▶ **What the task asks**
Tally the lines below that contain "each". The number is the whole answer.

▶ **Material provided**
[Start of Attachment]

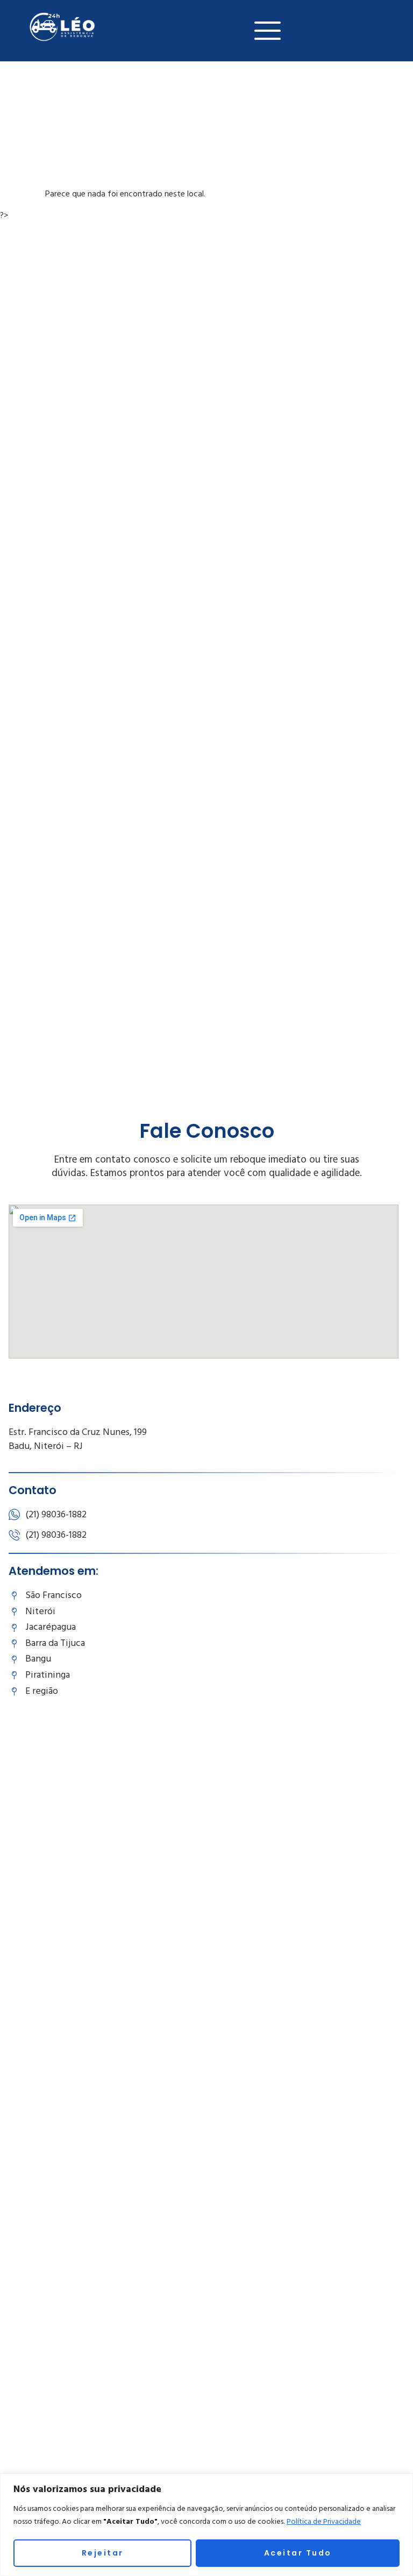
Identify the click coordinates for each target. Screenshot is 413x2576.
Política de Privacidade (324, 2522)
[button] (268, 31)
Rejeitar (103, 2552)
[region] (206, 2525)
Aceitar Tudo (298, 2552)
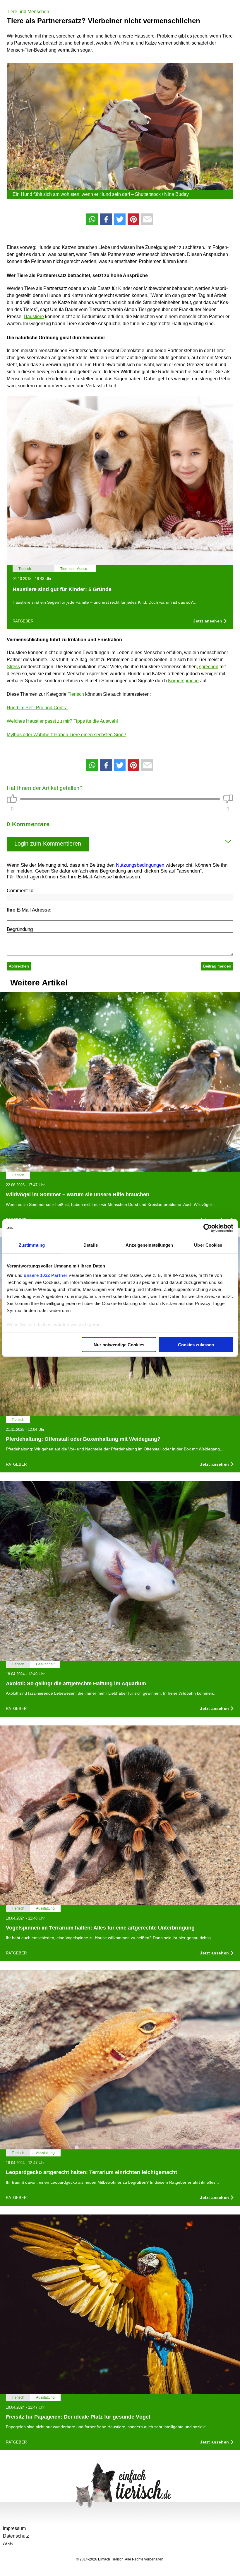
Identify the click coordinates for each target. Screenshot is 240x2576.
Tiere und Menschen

[End of Attachment]
[Start of Attachment]

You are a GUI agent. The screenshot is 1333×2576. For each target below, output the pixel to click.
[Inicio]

[End of Attachment]

▶ **Exercise solution**
3